> _Prompt_: Write out the passage of the lockdown reflections starting with "Lockdown – Reflections" and going on through "out on licence.", substituting "puppy" for "dog".

Lockdown – Reflections at the end of week 42

Fortunately, I’m still allowed to take the dog out so the cogs have been able to whirr on this crisp morning.

There are not many people who are likely to look at 2020 as a whole with great fondness, and it’s fair to say that its last couple of weeks did nothing to change anyone’s view. The first week of 2021 has demanded hope rather than lifted expectations as we get to grips with it feeling as if we’ve been dragged back into our cells after a late summer and autumn out on licence.

The starting point, it seems clear, is the mutation of the virus. I was speaking to a friend in early November, when, from publicly available information, the moves into and then subsequently through the tiers seemed to be attributable to how people were behaving in relation to the virus rather than anything else. He had been a biologist in a previous career and he remarked that one of the few upsides in the pandemic up until then was that the virus (as we knew it then) was not actually all that efficient at transmitting itself. How prescient he has proved to be as the new variants have torn up the previous rule book on preventing spread and created an enormous spike in new infections. From that point, the awful mathematics of epidemiology have led the NHS to breaking point and to the re-imposition of stricter lockdown measures. It seems remarkable that, in the light of what we know now, in the week leading up to Christmas the Prime Minister told Parliament that the Christmas relaxation of the tier-based restrictions would take place. It also seems remarkable that the government was also prepared to take up hostilities with the London Borough of Greenwich over whether children should go to school for the generally meaningless last few days before the Christmas holiday as, it would seem, a matter of political principle. There will come a point in the years to come when it becomes clear through Parliamentary enquiry and the like as to when the government became aware of the first of the new variants and their raised transmissibility. Whilst we need to avoid the temptation to judge difficult situations with the benefit of hindsight, it may make uncomfortable reading.

We saw first the Christmas U-turn and this has been followed by a number of further U-turns in the last few days, including those over school opening and the nature and timing of the introduction of stronger restrictions. Whilst the politically minded will make capital from this, there is a more important point coming out of the dithering and indecision. People will have been hit hard in all sorts of ways by the return to lockdown, more so because it’s in the middle of winter. There will be worries about jobs, businesses, education and mental health to list but a few. Most people will also not have visited a hospital in the current circumstances or experienced the death of a relative who has been in hospital for a period of time, unvisited and cared for by dedicated but hugely stretched staff who are at the sharp end of the maelstrom. Even though there is extensive reporting from hospitals on television news, it is understandably hard for people who haven’t seen it for themselves to visualise in the abstract the effects of the crisis on hospitals. In turn, the meaning of the message that we need to lock down to save lives by allowing the system to care effectively for the seriously ill is hard to grasp without direct experience. That message is not made any easier to comprehend by its being delivered in piecemeal and contradictory terms and by ongoing inconsistency in the policies which support it.

> _Provided information_:
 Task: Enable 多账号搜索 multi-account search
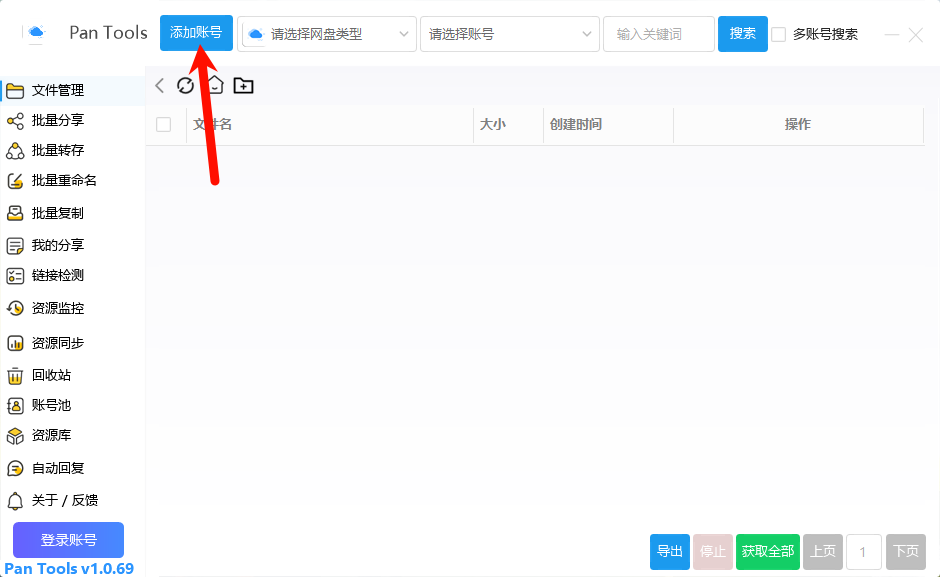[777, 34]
---
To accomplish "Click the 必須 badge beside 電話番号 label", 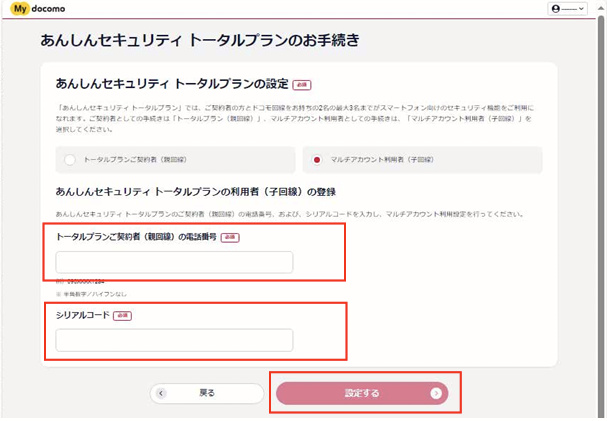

> _Solution for this problem_:
Lockdown – Reflections at the end of week 42

Fortunately, I’m still allowed to take the puppy out so the cogs have been able to whirr on this crisp morning.

There are not many people who are likely to look at 2020 as a whole with great fondness, and it’s fair to say that its last couple of weeks did nothing to change anyone’s view. The first week of 2021 has demanded hope rather than lifted expectations as we get to grips with it feeling as if we’ve been dragged back into our cells after a late summer and autumn out on licence.